VII. Формализм и нигилизм

Одна из инкарнаций смысла – технические изобретения. Если в театрализованной социокультуре смысл воплощает себя так, как будто бы он был всего-навсего значением, утаивая свою амбивалентность (мы значим что-то, исполняя публичныe роли, но никогда не исчерпываемся ими), то в орудийно-машинной области он неявен, потому что служит решению практических проблем. Между тем за назначением технических устройств, за извлекаемой из их применения пользой можно распознать в них самих результаты теx же ассоциативныx операций ума, которые ведут к надстраиванию символического порядка над биофизическим. Так называемые «композитные орудия» (например, лук и стрелы), в которых историческая антропология видит начало цивилизационного прогресса111, показывают, что человек уже на очень раннем этапе своего становления мастерил инструменты по аналогии с тем, как он образовывал смыслы из отдельно взятых значений. Техника открывает нам опасность не столько бытия, как полагал Хайдеггер, сколько утилизации смысла, который ведь несет в себе свою аннулируемость.
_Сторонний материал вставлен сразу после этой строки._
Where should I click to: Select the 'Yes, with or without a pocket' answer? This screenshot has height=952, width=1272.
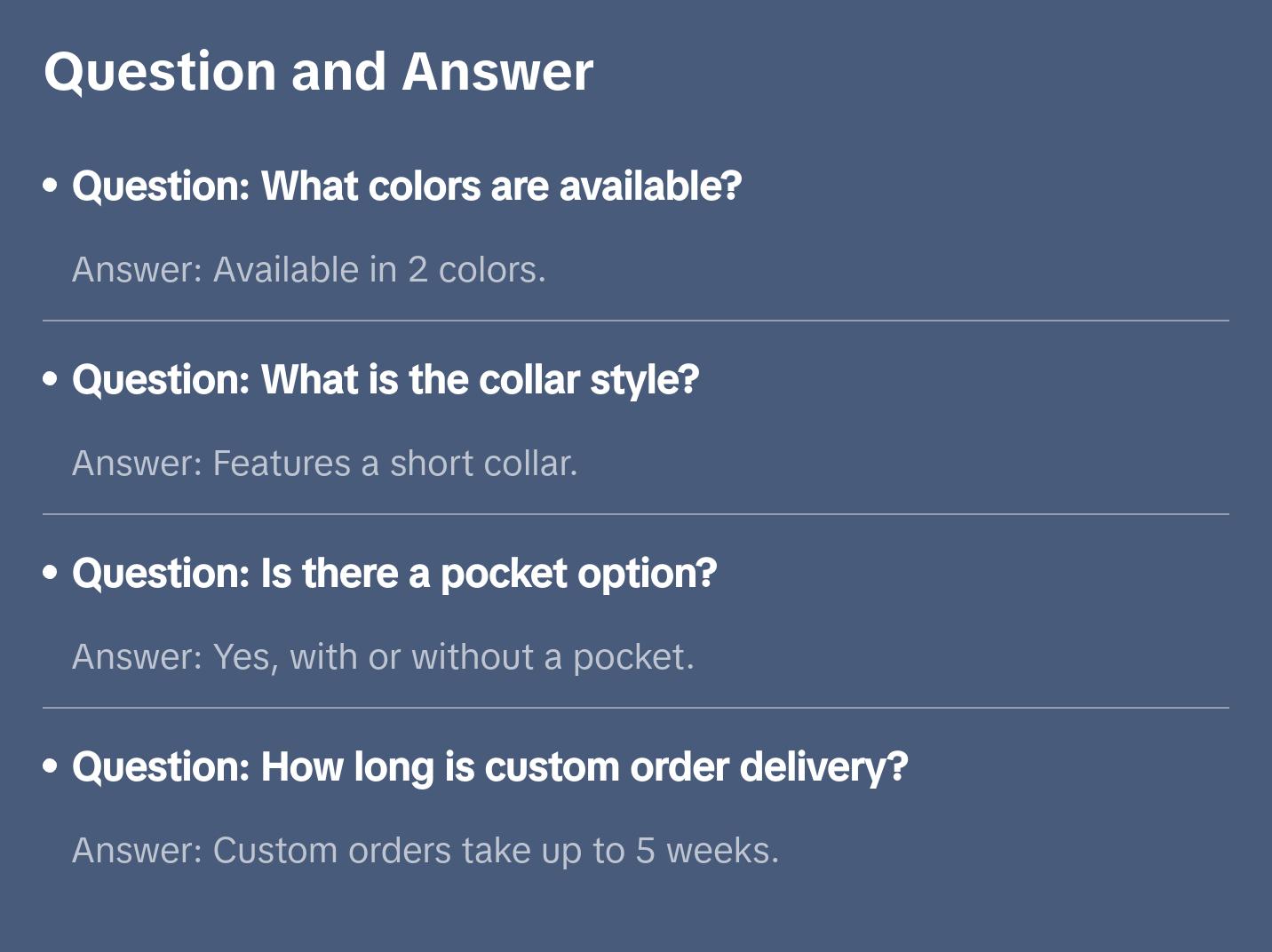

После петровских реформ, придавших шоковым способом русской социокультуре новое цивилизационное обличье, техника была возведена отечественной мыслью в ранг некоего магического средства, перед которым ставились отнюдь не прикладные задачи. В федоровской «философии общего дела» техносфере предписывалась функция по воскрешению отцов, по избыванию смерти. Учение Флоренского об «органопроекции» не просто повторяло позитивистские идеи Эрнста Каппа, но и подразумевало, что homo faber, продлевая свое тело в инструментах, устанавливает «равномощность» микрокосма и макрокосма, устремляется в бесконечность, к Богу. В то время как для Шпенглера духовная культура вырождается, переходя в утилитарно ориентированную цивилизацию, в ленинском плане по электрификации страны и в сталинском лозунге «Техника решает всё» как раз цивилизационные успехи гарантируют обществу более чем выживание – восхождение на высшую ступень развития112.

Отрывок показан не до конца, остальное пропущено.